— OPINION —
I must admit, I seldom borrow anything from the former President or the First Lady, but this seemed to fit all too well.
Late in 2022 the public learned that infants may have been sickened, and possibly died, due to the consumption of Cronobacter tainted infant formula. The possible outbreak and the FDA investigation that followed, caused formula to be pulled from shelves and parents to be worried about how their children were going to be fed. So, what has been the FDA’s response? Tepid at best.
On March 8, 2023, the FDA wrote a letter to the infant formula manufacturers asking the formula industry to Be Best or Be Better. Here is part of the 2023 letter’s “Call to Action”:
This letter is directed to manufacturers, packers, distributors, exporters, importers, and retailers involved in the manufacturing and distribution of powdered infant formula. In late 2021 and early 2022, a series of Cronobacter spp. illnesses among infants in the U.S. was associated with feeding a certain brand of powdered infant formula.
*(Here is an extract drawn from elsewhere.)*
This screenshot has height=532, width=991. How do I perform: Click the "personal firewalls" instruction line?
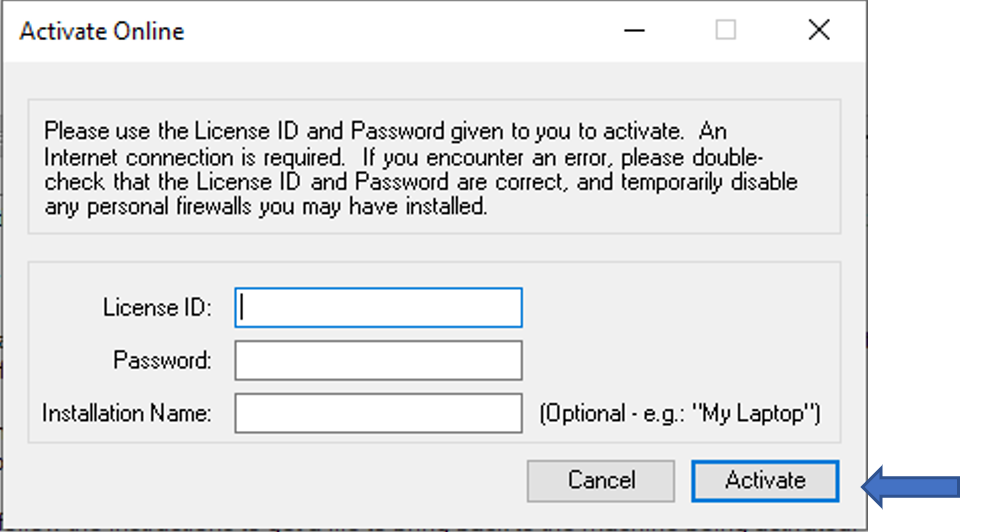(x=265, y=209)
The U.S. Food and Drug Administration (FDA or “the Agency”) inspection of the associated manufacturing facility revealed the presence of Cronobacter spp. within the production environment, as well as other insanitary conditions, leading to a nationwide recall. This recall and the temporary shutdown of the plant was a major contributing factor to the infant formula shortage experienced across the U.S. in 2022. In response, the FDA developed a strategy to prevent future Cronobacter spp. illnesses associated with powdered infant formula and is issuing this letter to share current information to assist industry in improving the microbiological safety of powdered infant formula.
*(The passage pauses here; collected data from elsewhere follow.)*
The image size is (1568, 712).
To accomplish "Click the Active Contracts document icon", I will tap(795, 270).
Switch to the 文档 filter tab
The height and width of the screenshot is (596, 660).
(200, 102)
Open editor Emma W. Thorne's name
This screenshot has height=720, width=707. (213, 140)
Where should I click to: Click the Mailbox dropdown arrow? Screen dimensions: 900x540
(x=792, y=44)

Get this straight, the FDA, despite being humiliated by its own findings, a whistleblower report and the political fallout of babies dying, and shelves empty of formula, as the industry to “voluntarily” – Be Best or Be Better.
What should the FDA do given the critical nature of infant formula and the fact that there are so few manufacturers? 1) put an inspector in every plant 24/7; 2) mandate testing of products and the facility and upload any positive tests to the CDC to compare with illnesses; and 3) work to get Cronobacter a reportable bacterial infection in all states so we know what the scope of the problem is.
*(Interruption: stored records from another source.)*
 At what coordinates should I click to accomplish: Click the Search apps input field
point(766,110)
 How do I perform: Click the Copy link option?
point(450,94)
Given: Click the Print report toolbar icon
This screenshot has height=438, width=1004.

Why does the FDA asking an industry to Be Best or Be Better sound a bit too familiar?
In view of continuing outbreaks associated with fresh and fresh-cut lettuce and other leafy greens, particularly from California, we are issuing this second letter to reiterate our concerns and to strongly encourage firms in your industry to review their current operations in light of the agency’s guidance for minimizing microbial food safety hazards in fresh fruits and vegetables, as well as other available information regarding the reduction or elimination of pathogens on fresh produce. We encourage firms to consider modifying their operations accordingly to ensure that they are taking the appropriate measures to provide a safe product to the consumer. We recommend that firms from the farm level through the distribution level undertake these steps.
Months later an E. coli O157:H7 swept through the spinach industry, causing all spinach in the U.S, to be recalled (Mexico banned imports), with over 200 sickened across the U.S., many with acute kidney failure with five dead. Since that disaster, the FDA continues to ignore the “Cow in the Room” – leafy greens grown near cattle operations.
What should the FDA do to help the leafy green industry help itself? 1) gain access to nearby cattle operations and do testing for E. coli and upload any positive tests to the CDC to compare with illnesses; 2) work with both the leafy green industry and the cattle industry to set workable land and water use controls; and 3) scientifically test products and upload any positive tests to the CDC to compare with illnesses.
Will my ideas stop all illnesses – no. Will it bend the curve of illnesses and help businesses help themselves – yes. It is past time for the FDA to ask industries to “Be Best or Be Better.”